I know that Mechwarrior is going on its 7th year. I know its a popular game. I also know that until last year I was able to get online for a multi-player game whenever I wanted.

However recently I tried, and both Mechwarrior and Mech Mercenaries didn't allow me to join a game. They showed me several open games _but they wouldn't allow me to join_.

I have a friend who lives about 9 blocks away from me and he reports the* same thing.*

Does anybody know what's going on with the Zonematch Mechwarrior servers? Can anything be done about it.
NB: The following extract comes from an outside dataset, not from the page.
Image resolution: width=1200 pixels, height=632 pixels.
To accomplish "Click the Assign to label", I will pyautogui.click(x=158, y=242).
Any info and advice would be appreciated.

Thanks,
HULK!


----------



## Wasper (Jul 7, 2005)

ok, dont know if your still interested, but I happened to be surfing the forums and came across this post.

Zone match no longer supports MWMercs.

but, if you still want to play online this is what you need to do.
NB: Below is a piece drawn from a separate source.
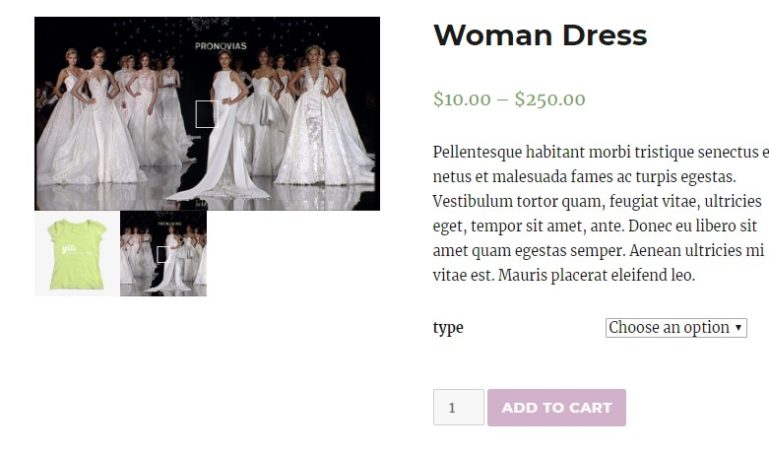Click the $10.00 minimum price
The image size is (769, 452).
[462, 99]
First go here and follow the intructions:
http://www.mektek.net/projects/mp3/
(MekPack 3.0.2a come with new weapons and mechs)

then go here and follow these instructions:
http://www.mektek.net/joomla/index.php?option=com_content&task=view&id=988

this is a sever provided by the MekTek development team, and it rus nicely, there are many people who still play there, including myself.

here is a list of the running servers right now.
http://www.mektek.net/joomla/index.php?option=com_mekmatch&Itemid=3

If your still interested in playing MWMercs, then this is the place for you!! the people who play here all are mechwarrior fanatics and its a nice community.

hope this helps you out!!


----------



## Hulk701 (Dec 5, 2003)

Thanks very much for your help. I'll see you there:up:


----------



## Hulk701 (Dec 5, 2003)

Hi Wasper.

How about MW4 regular? Does this work for it too?


----------



## Wasper (Jul 7, 2005)

um, i dont beleive anyone plays mw4 online anymore..the mekpack 3.0.2a is for mercs. 

mercs is basically mw4 but with more mechs, weapons, and maps, so basically your getting the same experience as mw4, but with more options. so people dont bother with mw4 if they have mercs.


----------



## ÃTIÂ£Â£Ã (Jul 19, 2007)

No you're mistaken there are quite a few of us that still play vengance
If you want to connect to the severs you need to do it by ip for now.
WPPC sever: 68.118.95.172 
Old Timers Clan: otchla.servegame.org
Tiberian raiders: 68.98.212.251
CLS: mech.es
Ill do some more digging and see if i cand find more.


----------